I just got our kitty a new collar & tag from Boomerang Tags , which is like the collar she came with from the rescue, except I got a slide on tag instead of a hanging one. Is this what you're referring to as elastic? It's got some stretch to it, but seems real soft & comfortable, & is very adjustable (velcro). What do people think of these collars?


----------



## Emiline (Sep 26, 2014)

Loki had a issue with collars as they chaffed his neck because of the lack of fur he had there.

So I got some custom made ones done by a lady on etsy

https://www.etsy.com/au/listing/215087592/custom-collars-for-odin-and-freya?ref=shop_home_active_1

Those are the collars that are coming for Freyja and the other was meant to be for Mr Wednesday.

They are beautiful collars and don't chaff at all


----------



## Cheddar (Jul 11, 2014)

I found this one and thought it would be perfect for Cheddar: https://www.etsy.com/ca/listing/113974619/cheese-christmas-dog-collar?ref=sc_2&plkey=ee52c0b9587cbeb7ef308c3265efac95a0920882%3A113974619&ga_search_query=cheese+collar&ga_search_type=all&ga_view_type=gallery

They said they can make it into a cat collar with the breakaway clasp. Question is, what width should I ask for, 1/2" or 3/4" inch? I thought the wider the better the design will show up, but don't want to get too wide.

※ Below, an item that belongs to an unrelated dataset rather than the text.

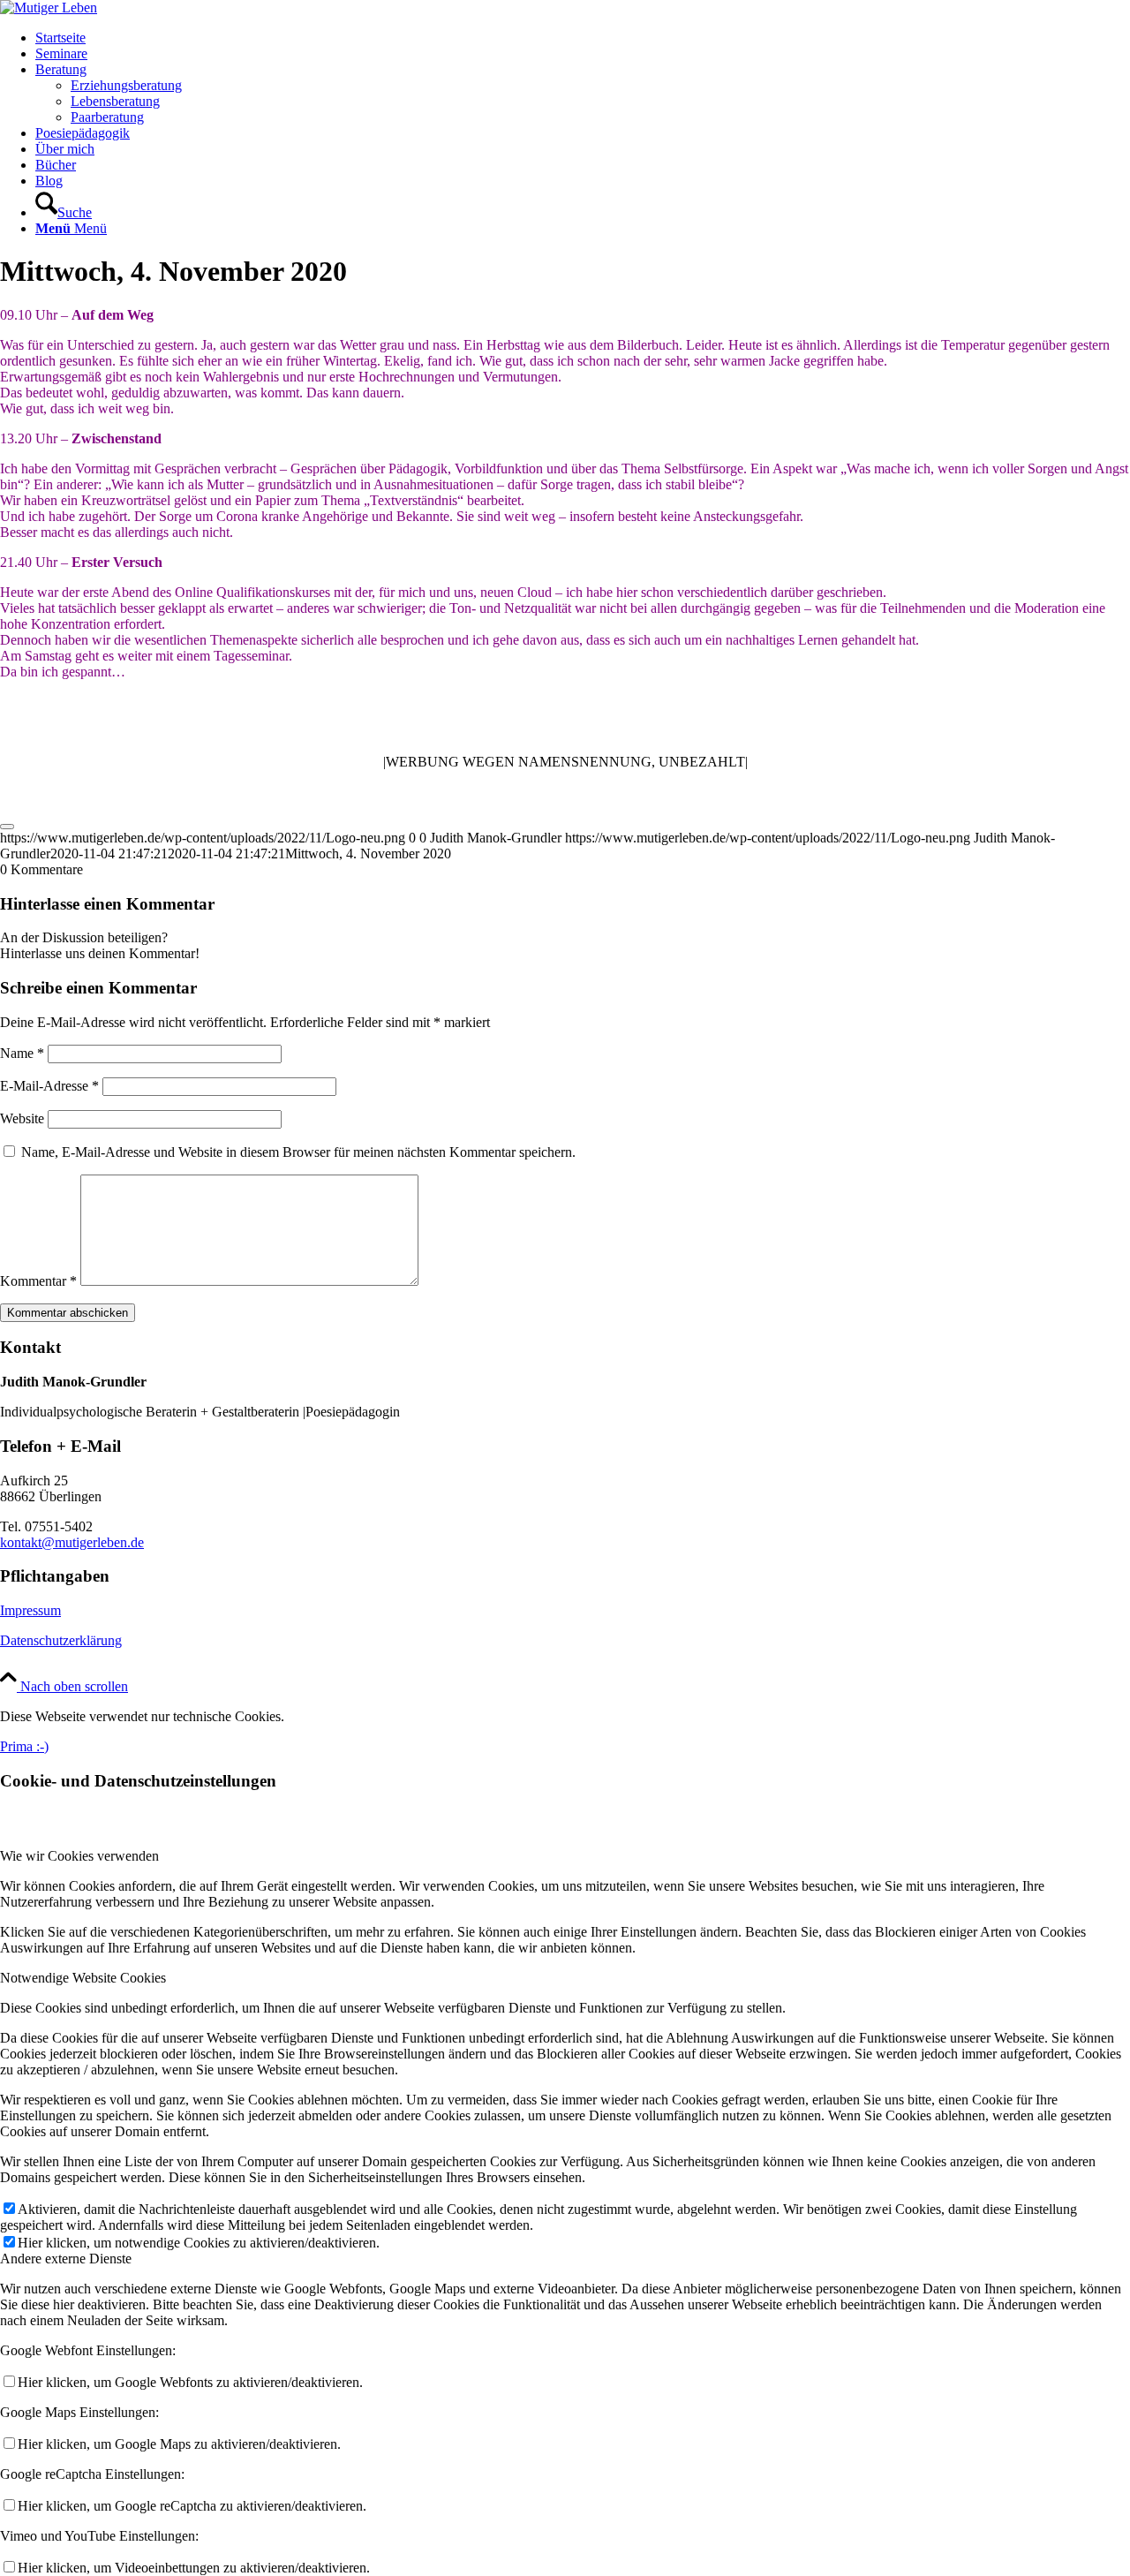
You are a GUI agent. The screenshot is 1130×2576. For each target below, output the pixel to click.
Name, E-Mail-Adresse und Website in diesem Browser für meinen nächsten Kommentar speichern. (298, 1152)
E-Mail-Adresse (49, 1085)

I found this one for Devon. Still waiting for a response if they ship to Canada: Cat Collar | Buddy Cat Astro Cat Collars | $6.95 | Free Shipping

I also think these are cute: http://coolcatgear.com/puddytatleathercatcollar.aspx


----------



## ashlee18 (May 21, 2014)

This is the collar I got for Merlin.
https://www.etsy.com/transaction/240061830

His was an extra small 5/8th of an inch.


----------



## Cheddar (Jul 11, 2014)

ashlee18 said:


> This is the collar I got for Merlin.
> https://www.etsy.com/transaction/240061830
> 
> His was an extra small 5/8th of an inch.


Oooh, I like that one.


----------



## ashlee18 (May 21, 2014)

Cheddar said:


> Oooh, I like that one.


She can make any of the collars into breakaway cat collars. I am probably going to buy another one that breaks away from her.


----------



## Cheddar (Jul 11, 2014)

What do you guys think is the maximum width suitable for a cat? I found some really nice dog collars that they said they can make into a cat one. The one I REALLY like can be made the smallest of 1". Is that too big?


----------



## MowMow (Nov 6, 2010)

I like the 3/8 width. I personally wouldn't go wider than that.


----------



## Cheddar (Jul 11, 2014)

MowMow said:


> I like the 3/8 width. I personally wouldn't go wider than that.

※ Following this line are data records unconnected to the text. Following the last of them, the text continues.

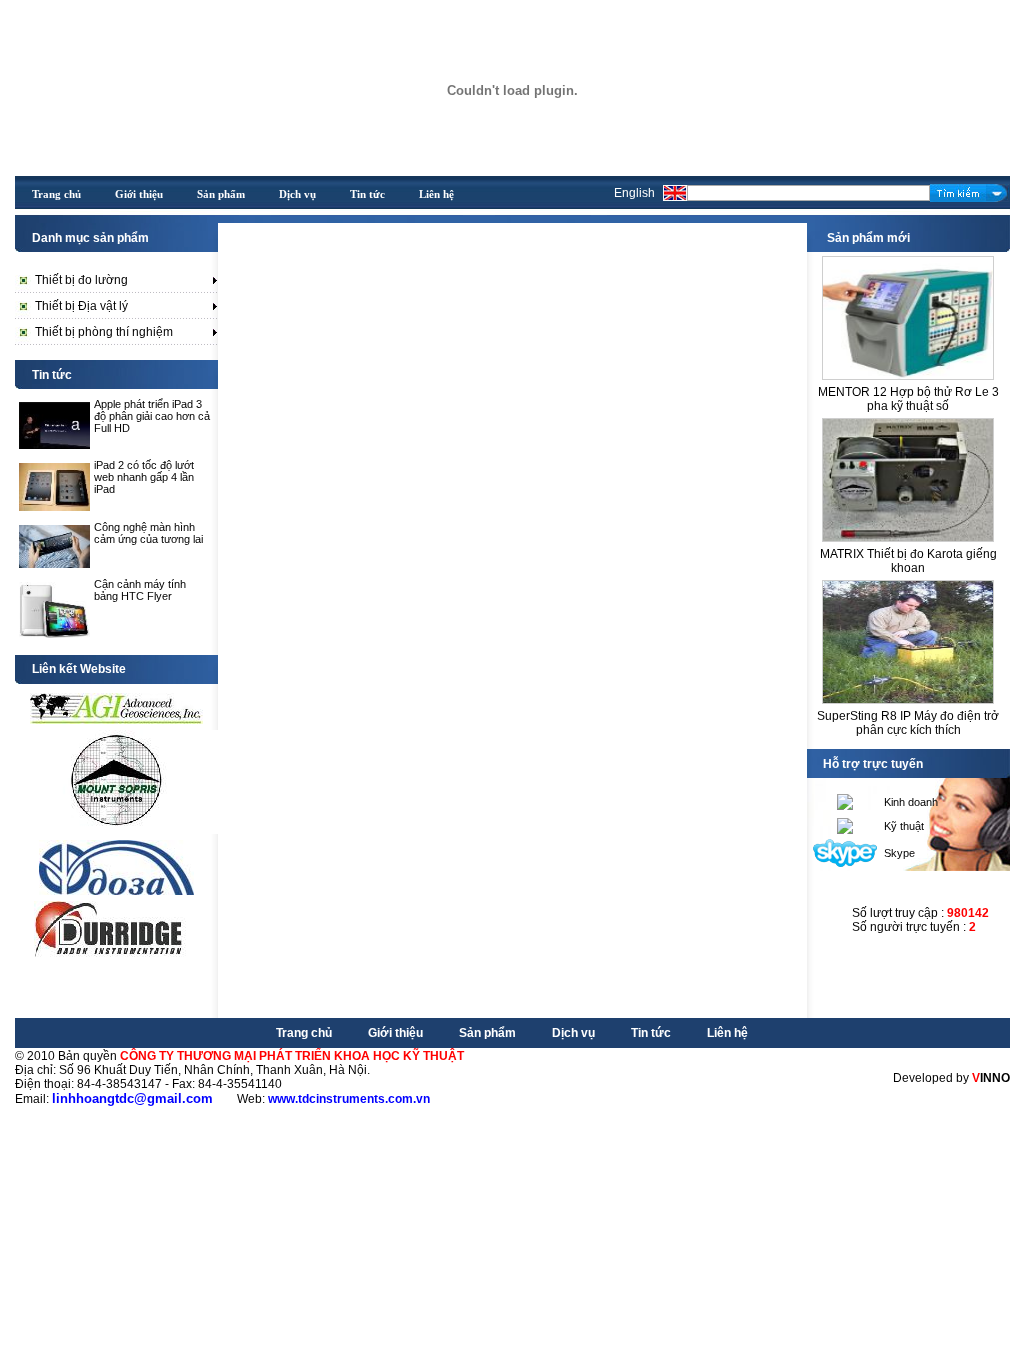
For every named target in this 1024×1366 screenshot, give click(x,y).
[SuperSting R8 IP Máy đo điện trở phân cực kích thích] (908, 636)
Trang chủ (304, 1033)
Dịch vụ (573, 1033)
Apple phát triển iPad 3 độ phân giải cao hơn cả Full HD (152, 416)
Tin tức (651, 1033)
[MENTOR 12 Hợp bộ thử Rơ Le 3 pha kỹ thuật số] (908, 312)
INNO (991, 1078)
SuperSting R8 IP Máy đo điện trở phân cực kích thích (908, 723)
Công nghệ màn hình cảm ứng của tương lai (148, 533)
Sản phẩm (487, 1033)
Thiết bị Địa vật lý (81, 306)
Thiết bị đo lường (81, 280)
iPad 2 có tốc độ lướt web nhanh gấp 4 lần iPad (144, 477)
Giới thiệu (395, 1033)
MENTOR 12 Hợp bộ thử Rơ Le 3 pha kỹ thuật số (908, 399)
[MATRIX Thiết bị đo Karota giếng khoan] (908, 474)
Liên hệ (727, 1033)
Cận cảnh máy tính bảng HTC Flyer (140, 590)
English (634, 193)
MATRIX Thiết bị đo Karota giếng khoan (908, 561)
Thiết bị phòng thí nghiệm (104, 332)
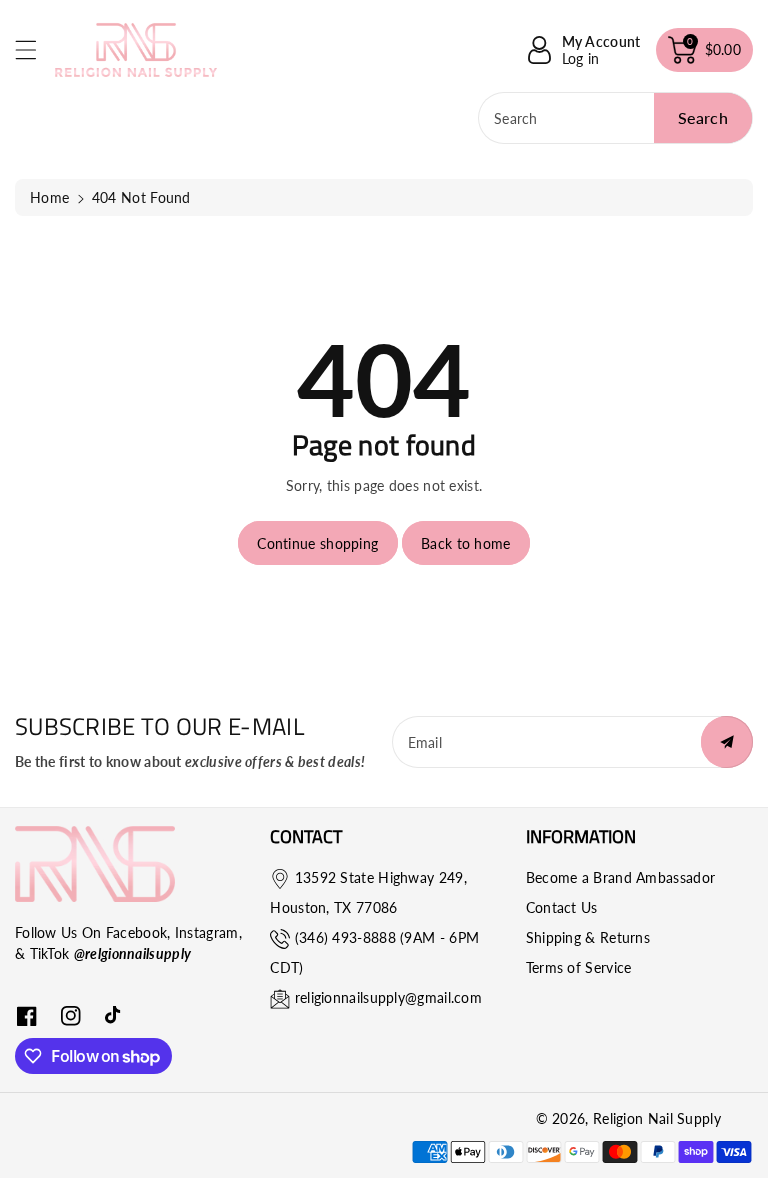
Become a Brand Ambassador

That's what I was thinking too. It's just that this collar I really like. Maybe I can get it for one of my dogs instead.


----------



## Cheddar (Jul 11, 2014)

I know i'm being annoying with this whole collar thing. I just love getting different collars. I have a box full for my dogs.

Which one do you like better?

https://www.etsy.com/ca/listing/159...ollar&ga_search_type=all&ga_view_type=gallery


http://www.etsy.com/ca/listing/1741...ollar&ga_search_type=all&ga_view_type=gallery


----------



## MowMow (Nov 6, 2010)

I like the peacock one.


----------



## erinyaap (Aug 19, 2014)

Cheddar said:


> I know i'm being annoying with this whole collar thing. I just love getting different collars. I have a box full for my dogs.
> 
> Which one do you like better?
> 
> ...


Blue one


----------